What You Don’t Know About Social Workers in Health Care

RUSH social workers debunk the myths about how they help patients heal
Social worker with patient in hospital

Working side by side with physicians and nurses, social workers are instrumental in supporting patients, families, and communities. Research has found that social workers can help reduce emergency room visits, length of hospital stays,and hospital readmission rates. 

"For over a century, social workers have proven essential to promoting health, enhancing hope and improving health care outcomes," said Teresa Moro, LCSW, a health services researcher in social work and community health at RUSH. Most social workers at RUSH have master’s degrees, with many going on to complete two years of additional training to become licensed clinical social workers who can provide mental health counseling in virtually any setting.  

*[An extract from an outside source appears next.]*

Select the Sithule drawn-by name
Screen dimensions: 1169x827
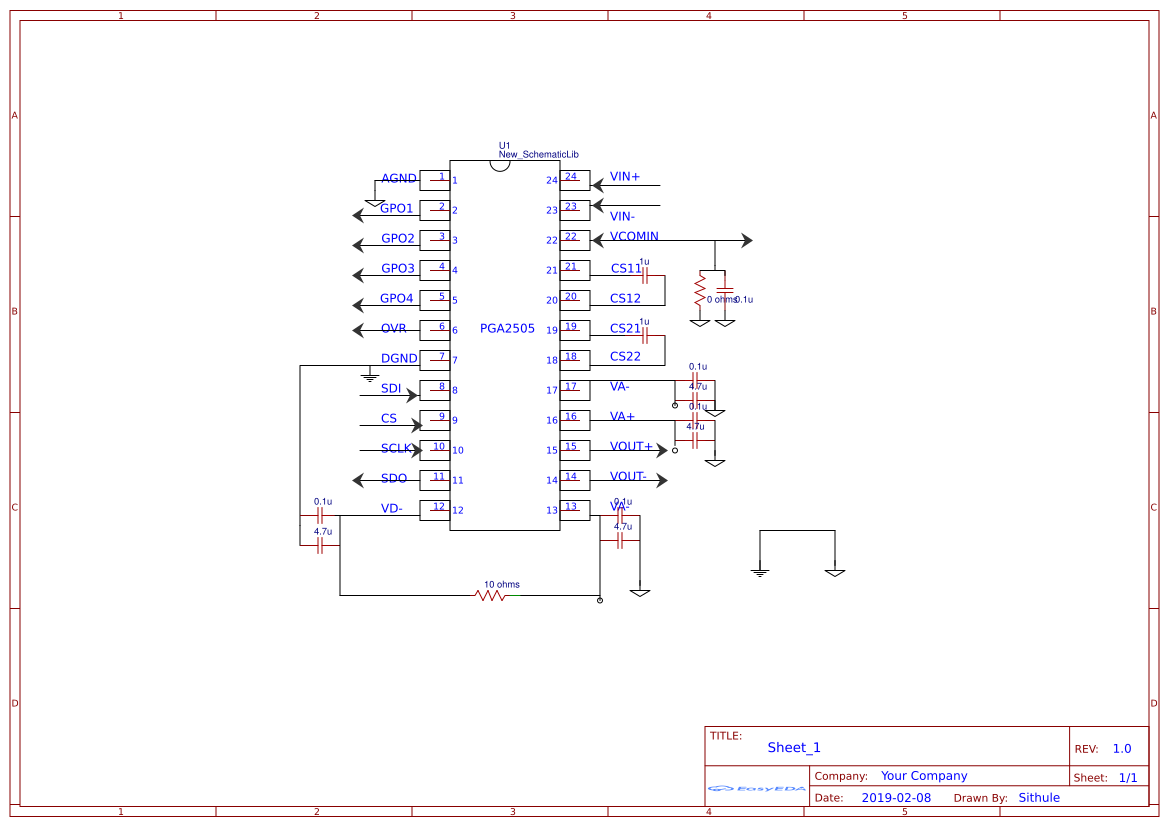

Despite their long history in health care, there is much more to a social worker’s role than is generally known. The Social Work and Community Health Department team debunks some common myths about their work in health care:  

Myth No. 1: Social workers just connect patients to resources

While resource connection is an essential component of a social worker’s responsibility, it is the meaningful connections that make all the difference. Social workers don’t simply supply information; they learn what matters most to patients and and families to help them navigate health care systems in a way  that allows them to live their healthiest lives. Licensed clinical social workers conduct nuanced, comprehensive assessments that maximize a patient’s engagement in their own care.  

Myth No. 2: Social workers are not health care workers

As essential members of the health care team, social workers contribute to improved health for individuals, families, and communities. Social workers partner with patients and their caregivers to help them plan for their future care needs and secure essential resources like social support, housing, food, and transportation. They also provide emotional support, counseling and advocacy — addressing not just their patients’ physical health needs but also the mental, emotional and environmental factors that affect health.  

Myth No. 3: Social workers are needed only for dire situations

Being in the hospital or receiving a scary diagnosis can be life-changing for anyone. Many people can benefit from a check-in to see how they are doing and to make sure they have the tools they need to ensure that their treatment is aligned with their goals. This allows them to focus on their health and recovery.